Virus-encoded microRNAs facilitate gammaherpesvirus latency and pathogenesis in vivo.

UNLABELLED

Gammaherpesviruses, including Epstein-Barr virus (EBV), Kaposi sarcoma-associated herpesvirus (KSHV, or HHV-8), and murine gammaherpesvirus 68 (MHV68, γHV68, or MuHV-4), are B cell-tropic pathogens that each encode at least 12 microRNAs (miRNAs). It is predicted that these regulatory RNAs facilitate infection by suppressing host target genes involved in a wide range of key cellular pathways. However, the precise contribution that gammaherpesvirus miRNAs make to viral life cycle and pathogenesis in vivo is unknown. MHV68 infection of mice provides a highly useful system to dissect the function of specific viral elements in the context of both asymptomatic infection and disease. Here, we report (i) analysis of in vitro and in vivo MHV68 miRNA expression, (ii) generation of an MHV68 miRNA mutant with reduced expression of all 14 pre-miRNA stem-loops, and (iii) comprehensive phenotypic characterization of the miRNA mutant virus in vivo.
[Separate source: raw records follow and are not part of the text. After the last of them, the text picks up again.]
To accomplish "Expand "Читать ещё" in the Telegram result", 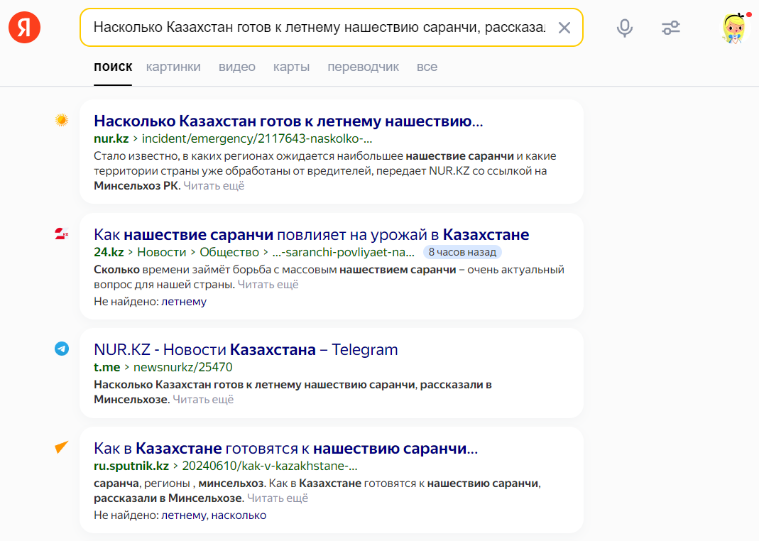I will pos(203,400).
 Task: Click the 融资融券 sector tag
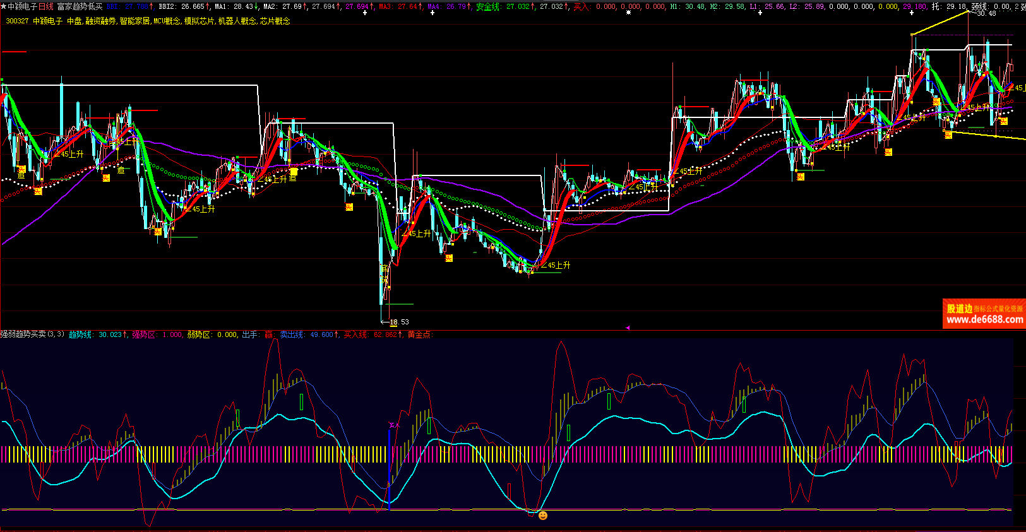point(101,21)
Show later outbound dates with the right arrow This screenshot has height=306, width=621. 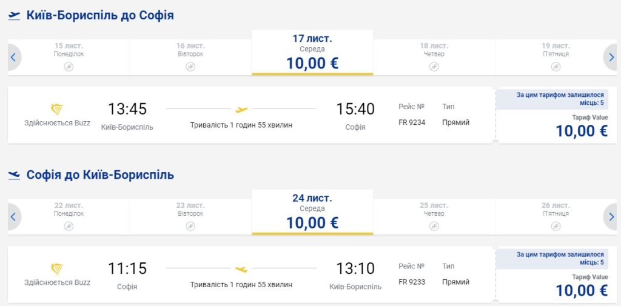click(x=610, y=58)
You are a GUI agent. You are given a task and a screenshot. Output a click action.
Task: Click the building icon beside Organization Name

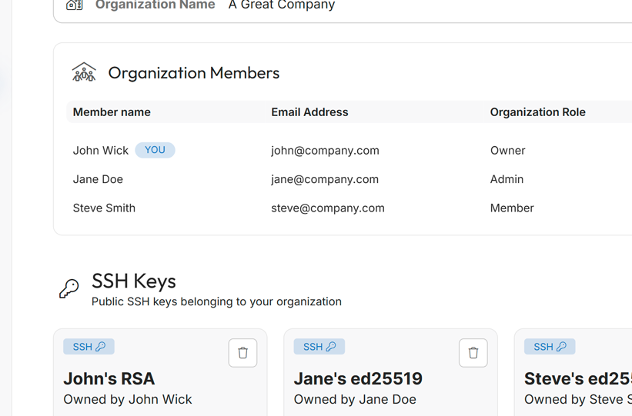75,5
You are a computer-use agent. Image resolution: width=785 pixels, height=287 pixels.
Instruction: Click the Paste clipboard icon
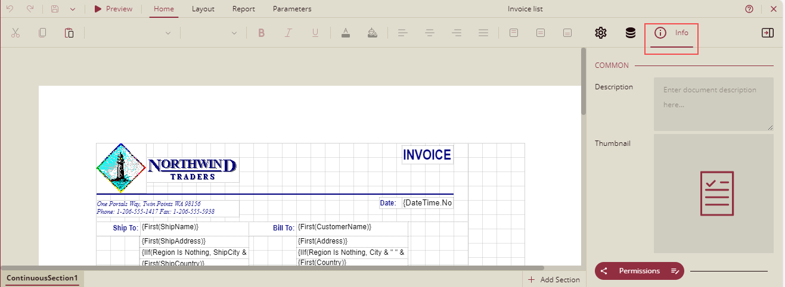click(69, 33)
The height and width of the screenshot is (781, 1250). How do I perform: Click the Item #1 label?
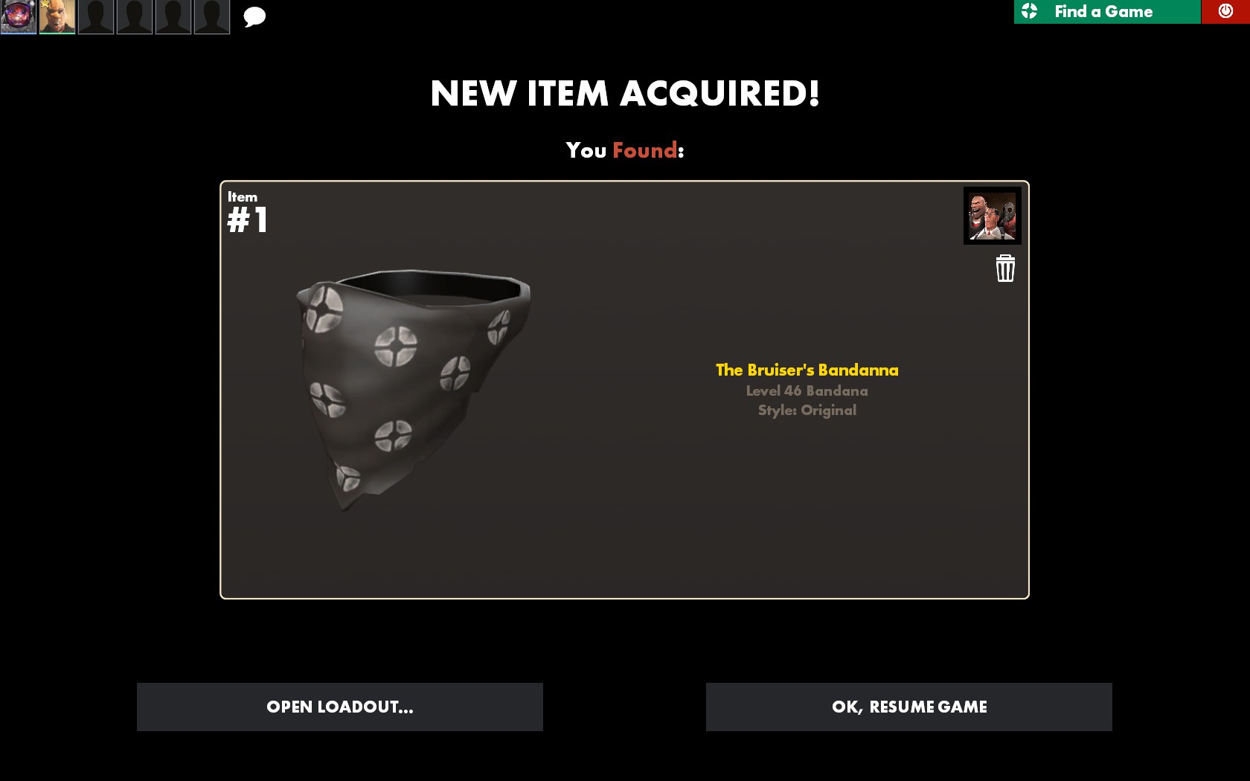click(x=247, y=212)
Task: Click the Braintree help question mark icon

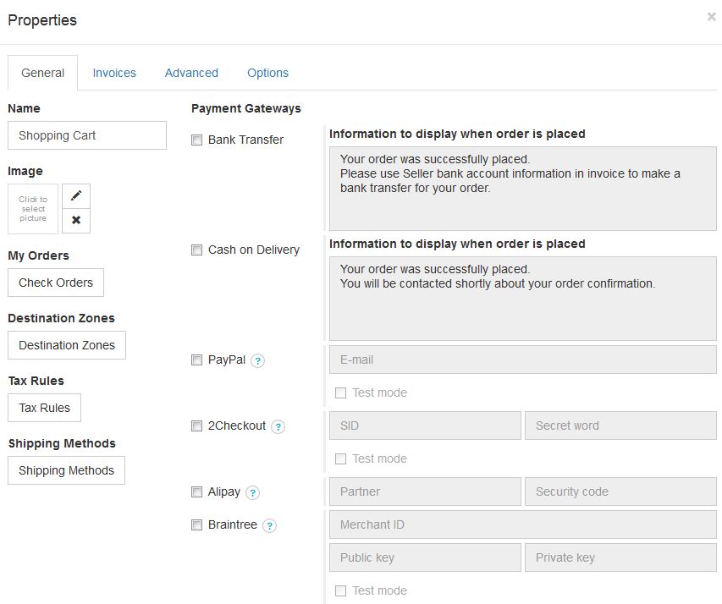Action: click(x=269, y=525)
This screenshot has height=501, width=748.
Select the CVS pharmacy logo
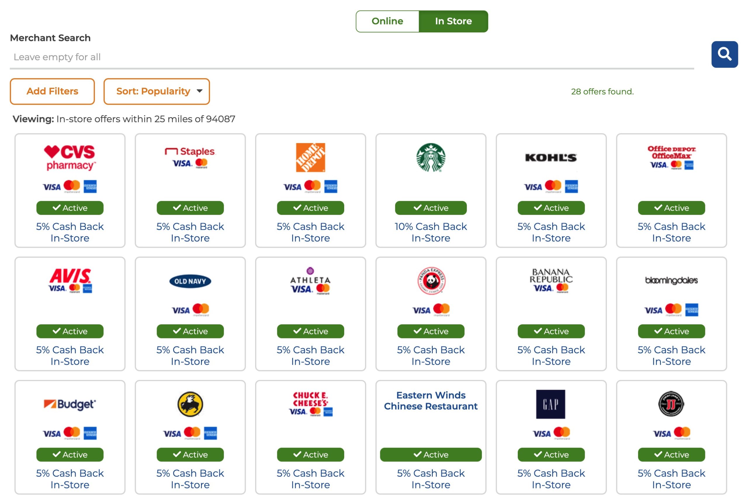click(x=70, y=158)
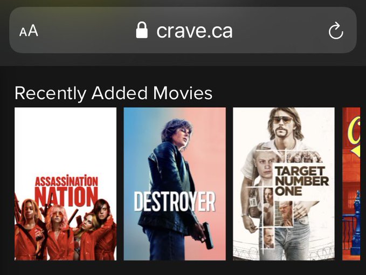The image size is (366, 275).
Task: Click the white DESTROYER title text
Action: (175, 202)
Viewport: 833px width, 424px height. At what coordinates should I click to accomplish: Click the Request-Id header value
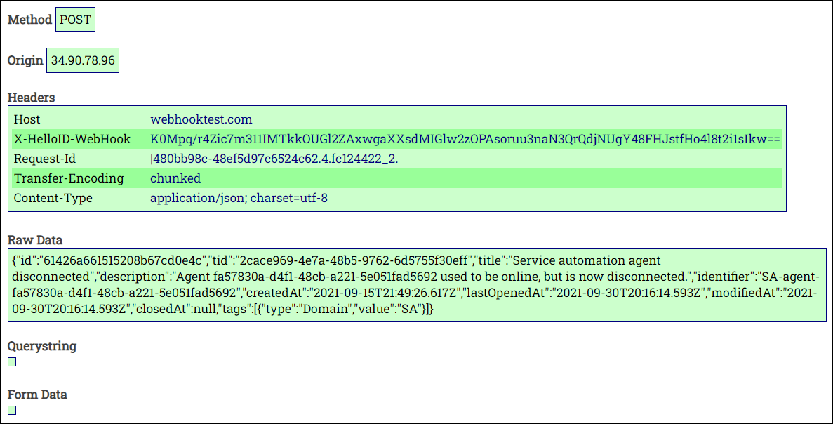[274, 159]
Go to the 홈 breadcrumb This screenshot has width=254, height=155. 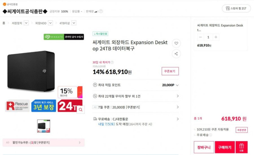click(x=4, y=23)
The profile of MHV68 miRNAs detected in infected cell lines varied with cell type and did not fully recapitulate the profile from cells latently infected in vivo. The miRNA mutant virus, MHV68.Zt6, underwent normal lytic replication in vitro and in vivo, demonstrating that the MHV68 miRNAs are dispensable for acute replication. During chronic infection, MHV68.Zt6 was attenuated for latency establishment, including a specific defect in memory B cells. Finally, MHV68.Zt6 displayed a striking attenuation in the development of lethal pneumonia in mice deficient in IFN-γ. These data indicate that the MHV68 miRNAs may facilitate virus-driven maturation of infected B cells and implicate the miRNAs as a critical determinant of gammaherpesvirus-associated disease.

IMPORTANCE

Gammaherpesviruses such as EBV and KSHV are widespread pathogens that establish lifelong infections and are associated with the development of numerous types of diseases, including cancer. Gammaherpesviruses encode many small noncoding RNAs called microRNAs (miRNAs). It is predicted that gammaherpesvirus miRNAs facilitate infection and disease by suppressing host target transcripts involved in a wide range of key cellular pathways; however, the precise contribution that these regulatory RNAs make to in vivo virus infection and pathogenesis is unknown. Here, we generated a mutated form of murine gammaherpesvirus (MHV68) to dissect the function of gammaherpesvirus miRNAs in vivo. We demonstrate that the MHV68 miRNAs were dispensable for short-term virus replication but were important for establishment of lifelong infection in the key virus reservoir of memory B cells. Moreover, the MHV68 miRNAs were essential for the development of virus-associated pneumonia, implicating them as a critical component of gammaherpesvirus-associated disease.